= Exercise directions =
Print each line from the start of the records below up through the line where "More posts in News" is found, exactly as given.

··· Raw data

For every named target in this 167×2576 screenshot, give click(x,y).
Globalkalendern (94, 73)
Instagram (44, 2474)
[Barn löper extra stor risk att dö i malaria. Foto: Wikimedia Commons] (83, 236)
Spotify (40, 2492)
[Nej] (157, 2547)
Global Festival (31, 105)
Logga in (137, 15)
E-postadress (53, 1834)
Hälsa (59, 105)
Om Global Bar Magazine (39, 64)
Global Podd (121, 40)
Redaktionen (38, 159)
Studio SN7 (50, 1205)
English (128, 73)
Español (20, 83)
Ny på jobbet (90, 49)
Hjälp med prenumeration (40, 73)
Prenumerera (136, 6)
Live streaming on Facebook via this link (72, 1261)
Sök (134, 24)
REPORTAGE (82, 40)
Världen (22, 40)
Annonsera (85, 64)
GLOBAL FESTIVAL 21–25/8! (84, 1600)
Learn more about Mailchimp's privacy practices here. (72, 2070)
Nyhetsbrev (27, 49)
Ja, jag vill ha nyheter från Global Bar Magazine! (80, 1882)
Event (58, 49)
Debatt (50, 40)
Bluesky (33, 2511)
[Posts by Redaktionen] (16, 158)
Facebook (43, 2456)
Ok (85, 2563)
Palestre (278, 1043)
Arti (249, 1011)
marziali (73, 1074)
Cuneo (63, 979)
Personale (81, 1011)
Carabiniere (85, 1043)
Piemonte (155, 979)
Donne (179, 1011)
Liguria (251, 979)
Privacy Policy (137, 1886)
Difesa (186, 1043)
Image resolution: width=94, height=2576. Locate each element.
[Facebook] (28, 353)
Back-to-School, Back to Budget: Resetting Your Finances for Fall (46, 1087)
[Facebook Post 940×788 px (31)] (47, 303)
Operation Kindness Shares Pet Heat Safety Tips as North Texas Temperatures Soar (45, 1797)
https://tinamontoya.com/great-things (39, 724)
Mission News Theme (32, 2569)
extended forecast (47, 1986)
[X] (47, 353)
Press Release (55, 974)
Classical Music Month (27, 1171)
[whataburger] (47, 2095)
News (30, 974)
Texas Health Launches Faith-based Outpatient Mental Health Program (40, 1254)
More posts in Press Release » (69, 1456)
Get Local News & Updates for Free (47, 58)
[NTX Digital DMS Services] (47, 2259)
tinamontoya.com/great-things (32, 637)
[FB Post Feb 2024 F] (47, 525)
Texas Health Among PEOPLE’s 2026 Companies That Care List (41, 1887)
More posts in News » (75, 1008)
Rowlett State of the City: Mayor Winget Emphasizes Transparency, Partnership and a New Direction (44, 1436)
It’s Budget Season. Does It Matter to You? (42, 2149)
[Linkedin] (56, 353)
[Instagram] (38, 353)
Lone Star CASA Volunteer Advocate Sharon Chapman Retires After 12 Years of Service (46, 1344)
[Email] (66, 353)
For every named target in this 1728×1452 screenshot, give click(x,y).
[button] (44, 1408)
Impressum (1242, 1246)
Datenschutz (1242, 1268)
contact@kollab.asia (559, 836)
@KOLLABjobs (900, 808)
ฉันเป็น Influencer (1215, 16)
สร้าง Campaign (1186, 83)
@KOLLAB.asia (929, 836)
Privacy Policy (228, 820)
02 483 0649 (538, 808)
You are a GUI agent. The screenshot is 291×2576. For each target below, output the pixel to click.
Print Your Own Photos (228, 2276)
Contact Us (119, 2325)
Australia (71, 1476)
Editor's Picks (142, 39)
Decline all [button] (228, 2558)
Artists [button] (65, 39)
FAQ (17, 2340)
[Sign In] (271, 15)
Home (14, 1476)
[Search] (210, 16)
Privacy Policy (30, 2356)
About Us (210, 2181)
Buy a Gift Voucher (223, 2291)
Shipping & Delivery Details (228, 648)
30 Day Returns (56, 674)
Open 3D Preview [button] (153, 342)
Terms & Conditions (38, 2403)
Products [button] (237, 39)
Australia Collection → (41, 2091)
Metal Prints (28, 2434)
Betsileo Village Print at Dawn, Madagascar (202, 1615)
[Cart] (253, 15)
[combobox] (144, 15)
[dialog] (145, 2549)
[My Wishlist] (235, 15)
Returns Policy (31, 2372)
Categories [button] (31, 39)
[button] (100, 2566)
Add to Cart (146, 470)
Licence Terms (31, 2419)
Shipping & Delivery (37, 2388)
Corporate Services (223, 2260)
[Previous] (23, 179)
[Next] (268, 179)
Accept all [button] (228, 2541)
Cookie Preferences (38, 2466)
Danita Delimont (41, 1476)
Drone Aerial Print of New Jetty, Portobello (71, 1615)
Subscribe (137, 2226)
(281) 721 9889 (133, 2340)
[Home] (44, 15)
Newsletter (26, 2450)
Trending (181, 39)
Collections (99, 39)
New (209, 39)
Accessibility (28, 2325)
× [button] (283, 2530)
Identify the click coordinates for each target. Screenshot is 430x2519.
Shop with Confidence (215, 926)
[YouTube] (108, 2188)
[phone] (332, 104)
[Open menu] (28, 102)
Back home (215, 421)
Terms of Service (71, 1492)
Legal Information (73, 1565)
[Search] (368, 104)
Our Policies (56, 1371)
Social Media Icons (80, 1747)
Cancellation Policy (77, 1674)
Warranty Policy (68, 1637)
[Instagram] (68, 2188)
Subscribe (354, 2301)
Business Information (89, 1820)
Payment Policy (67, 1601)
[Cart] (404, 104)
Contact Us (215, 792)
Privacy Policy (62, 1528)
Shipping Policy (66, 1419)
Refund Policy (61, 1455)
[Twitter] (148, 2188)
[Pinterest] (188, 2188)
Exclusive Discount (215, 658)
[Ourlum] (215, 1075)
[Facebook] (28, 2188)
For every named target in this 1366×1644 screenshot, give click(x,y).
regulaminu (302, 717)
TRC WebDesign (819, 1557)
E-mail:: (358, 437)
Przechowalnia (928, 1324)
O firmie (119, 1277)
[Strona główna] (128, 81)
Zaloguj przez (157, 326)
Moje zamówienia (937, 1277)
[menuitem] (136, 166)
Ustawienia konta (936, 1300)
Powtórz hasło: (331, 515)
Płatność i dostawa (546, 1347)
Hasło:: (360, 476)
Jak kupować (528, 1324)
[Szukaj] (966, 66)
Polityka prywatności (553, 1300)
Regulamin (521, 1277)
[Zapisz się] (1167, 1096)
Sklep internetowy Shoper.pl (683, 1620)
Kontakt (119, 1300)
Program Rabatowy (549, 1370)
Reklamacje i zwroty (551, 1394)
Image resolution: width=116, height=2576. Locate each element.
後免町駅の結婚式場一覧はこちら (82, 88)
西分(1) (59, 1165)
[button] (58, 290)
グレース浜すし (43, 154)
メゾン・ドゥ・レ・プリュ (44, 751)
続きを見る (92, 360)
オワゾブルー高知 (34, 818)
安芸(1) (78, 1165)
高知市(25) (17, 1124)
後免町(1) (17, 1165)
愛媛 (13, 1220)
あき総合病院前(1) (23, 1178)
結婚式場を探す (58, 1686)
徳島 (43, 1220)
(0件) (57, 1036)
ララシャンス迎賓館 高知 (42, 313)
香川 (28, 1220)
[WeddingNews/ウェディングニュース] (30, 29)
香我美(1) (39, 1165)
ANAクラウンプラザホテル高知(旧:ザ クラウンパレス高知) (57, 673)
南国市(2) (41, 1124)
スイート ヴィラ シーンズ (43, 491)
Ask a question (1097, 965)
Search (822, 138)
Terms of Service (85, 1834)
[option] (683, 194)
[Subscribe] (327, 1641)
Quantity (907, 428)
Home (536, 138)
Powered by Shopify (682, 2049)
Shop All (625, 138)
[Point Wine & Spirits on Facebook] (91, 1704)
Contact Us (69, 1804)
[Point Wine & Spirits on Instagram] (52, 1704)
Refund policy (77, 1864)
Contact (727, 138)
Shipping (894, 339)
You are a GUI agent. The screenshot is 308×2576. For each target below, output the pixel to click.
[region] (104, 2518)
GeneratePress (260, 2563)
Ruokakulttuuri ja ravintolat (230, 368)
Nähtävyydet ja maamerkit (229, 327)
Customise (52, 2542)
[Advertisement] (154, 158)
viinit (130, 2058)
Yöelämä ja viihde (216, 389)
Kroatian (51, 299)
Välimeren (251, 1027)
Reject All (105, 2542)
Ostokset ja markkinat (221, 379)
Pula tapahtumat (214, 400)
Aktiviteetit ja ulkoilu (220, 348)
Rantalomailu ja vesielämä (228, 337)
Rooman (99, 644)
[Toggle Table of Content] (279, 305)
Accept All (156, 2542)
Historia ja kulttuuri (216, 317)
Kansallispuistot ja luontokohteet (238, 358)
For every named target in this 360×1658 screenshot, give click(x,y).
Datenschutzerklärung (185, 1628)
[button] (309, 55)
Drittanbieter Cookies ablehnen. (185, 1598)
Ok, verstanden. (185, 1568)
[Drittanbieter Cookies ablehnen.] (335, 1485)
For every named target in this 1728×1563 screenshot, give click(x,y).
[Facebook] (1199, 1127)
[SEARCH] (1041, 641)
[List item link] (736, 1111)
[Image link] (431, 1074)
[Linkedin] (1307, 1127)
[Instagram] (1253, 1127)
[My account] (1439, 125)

······

= Answer =
For every named target in this 167×2576 screenshot, give click(x,y).
Globalkalendern (94, 73)
Instagram (44, 2474)
[Barn löper extra stor risk att dö i malaria. Foto: Wikimedia Commons] (83, 236)
Spotify (40, 2492)
[Nej] (157, 2547)
Global Festival (31, 105)
Logga in (137, 15)
E-postadress (53, 1834)
Hälsa (59, 105)
Om Global Bar Magazine (39, 64)
Global Podd (121, 40)
Redaktionen (38, 159)
Studio SN7 (50, 1205)
English (128, 73)
Español (20, 83)
Ny på jobbet (90, 49)
Hjälp med prenumeration (40, 73)
Prenumerera (136, 6)
Live streaming on Facebook via this link (72, 1261)
Sök (134, 24)
REPORTAGE (82, 40)
Världen (22, 40)
Annonsera (85, 64)
GLOBAL FESTIVAL 21–25/8! (84, 1600)
Learn more about Mailchimp's privacy practices here. (72, 2070)
Nyhetsbrev (27, 49)
Ja, jag vill ha nyheter från Global Bar Magazine! (80, 1882)
Event (58, 49)
Debatt (50, 40)
Bluesky (33, 2511)
[Posts by Redaktionen] (16, 158)
Facebook (43, 2456)
Ok (85, 2563)
Palestre (278, 1043)
Arti (249, 1011)
marziali (73, 1074)
Cuneo (63, 979)
Personale (81, 1011)
Carabiniere (85, 1043)
Piemonte (155, 979)
Donne (179, 1011)
Liguria (251, 979)
Privacy Policy (137, 1886)
Difesa (186, 1043)
Image resolution: width=94, height=2576. Locate each element.
[Facebook] (28, 353)
Back-to-School, Back to Budget: Resetting Your Finances for Fall (46, 1087)
[Facebook Post 940×788 px (31)] (47, 303)
Operation Kindness Shares Pet Heat Safety Tips as North Texas Temperatures Soar (45, 1797)
https://tinamontoya.com/great-things (39, 724)
Mission News Theme (32, 2569)
extended forecast (47, 1986)
[X] (47, 353)
Press Release (55, 974)
Classical Music Month (27, 1171)
[whataburger] (47, 2095)
News (30, 974)
Texas Health Launches Faith-based Outpatient Mental Health Program (40, 1254)
More posts in Press Release » (69, 1456)
Get Local News & Updates for Free (47, 58)
[NTX Digital DMS Services] (47, 2259)
tinamontoya.com/great-things (32, 637)
[FB Post Feb 2024 F] (47, 525)
Texas Health Among PEOPLE’s 2026 Companies That Care List (41, 1887)
More posts in News » (75, 1008)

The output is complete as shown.